Financial Sustainability Through Early Access
One of the most compelling aspects of Uniphar’s CGT model is the demonstration of commercial viability even before product launch. To date, the company has generated approximately half a billion dollars in revenue through early access initiatives on behalf of its CGT partners. This revenue not only validates the economic model underpinning EAPs but also highlights the potential for early access to serve as a revenue-generating bridge that supports continued investment in innovation.
In addition to financial benefits, these programs yield valuable data and real-world insights that inform regulatory submissions, health technology assessments, and pricing discussions. Pharmaceutical partners benefit from a more robust evidence base, while regulators and payers gain early visibility into treatment outcomes, safety profiles, and patient demand.
A Vision for 2025 and Beyond: Scaling Innovation Responsibly
Looking ahead, Uniphar plans to further scale its CGT operations by enhancing platform capabilities, expanding geographic reach, and deepening strategic partnerships. The company is currently preparing to launch several new EAPs, and plans to integrate more digital health tools to streamline patient enrollment, outcome monitoring, and compliance reporting.
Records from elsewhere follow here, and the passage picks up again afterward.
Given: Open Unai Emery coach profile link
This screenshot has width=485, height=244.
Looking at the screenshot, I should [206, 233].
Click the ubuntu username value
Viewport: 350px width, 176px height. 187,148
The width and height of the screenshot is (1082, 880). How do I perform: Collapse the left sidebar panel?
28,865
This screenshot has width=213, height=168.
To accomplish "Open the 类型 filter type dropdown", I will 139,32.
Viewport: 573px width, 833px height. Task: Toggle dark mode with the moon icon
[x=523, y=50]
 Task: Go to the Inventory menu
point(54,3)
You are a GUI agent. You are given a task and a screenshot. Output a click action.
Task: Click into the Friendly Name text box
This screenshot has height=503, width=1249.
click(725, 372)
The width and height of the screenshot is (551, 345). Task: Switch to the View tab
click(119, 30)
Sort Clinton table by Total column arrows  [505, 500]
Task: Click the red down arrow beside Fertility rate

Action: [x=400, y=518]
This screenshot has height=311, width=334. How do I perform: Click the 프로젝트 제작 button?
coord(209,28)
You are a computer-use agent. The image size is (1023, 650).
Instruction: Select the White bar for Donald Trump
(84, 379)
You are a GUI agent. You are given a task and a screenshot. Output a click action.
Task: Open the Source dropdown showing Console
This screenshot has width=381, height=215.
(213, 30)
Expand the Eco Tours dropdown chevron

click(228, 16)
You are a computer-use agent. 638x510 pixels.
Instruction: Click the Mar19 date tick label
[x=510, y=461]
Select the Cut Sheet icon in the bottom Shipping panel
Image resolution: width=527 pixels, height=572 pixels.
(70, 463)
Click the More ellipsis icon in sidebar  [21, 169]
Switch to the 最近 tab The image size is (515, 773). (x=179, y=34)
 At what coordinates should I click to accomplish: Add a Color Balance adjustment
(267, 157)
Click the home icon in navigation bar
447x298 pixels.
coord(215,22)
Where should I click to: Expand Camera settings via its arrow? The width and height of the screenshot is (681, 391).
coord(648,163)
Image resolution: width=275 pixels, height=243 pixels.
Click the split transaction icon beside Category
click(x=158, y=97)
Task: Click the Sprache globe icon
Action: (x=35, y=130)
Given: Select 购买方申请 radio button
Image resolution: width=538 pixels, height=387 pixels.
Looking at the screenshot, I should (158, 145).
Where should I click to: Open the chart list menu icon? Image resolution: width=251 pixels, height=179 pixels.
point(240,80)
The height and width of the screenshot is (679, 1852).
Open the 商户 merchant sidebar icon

This forward momentum aligns with Uniphar’s broader organizational growth, which was recently reflected in its full-year financial results for 2024. The pharmaceutical and medtech divisions posted strong organic growth rates of 17.6% and 9.1%, respectively, underscoring the robustness of its diversified business model. Meanwhile, its supply chain and retail operations reported a 5.5% increase in gross profit, further reinforcing the company’s financial health and ability to reinvest in innovative service offerings.
Driving the Future of Patient-Centered Access
With the launch of its 10th cell and gene therapy project, Uniphar is not just adding another milestone to its CGT portfolio—it is setting a precedent for how complex, cutting-edge therapies can be brought to patients with both speed and integrity. Through its holistic approach that spans strategy, logistics, compliance, and patient support, Uniphar continues to reshape the landscape of global pharmaceutical access.
As cell and gene therapies push the boundaries of what medicine can achieve, companies like Uniphar will play a pivotal role in turning scientific potential into patient reality—one tailored, scalable, and sustainable solution at a time.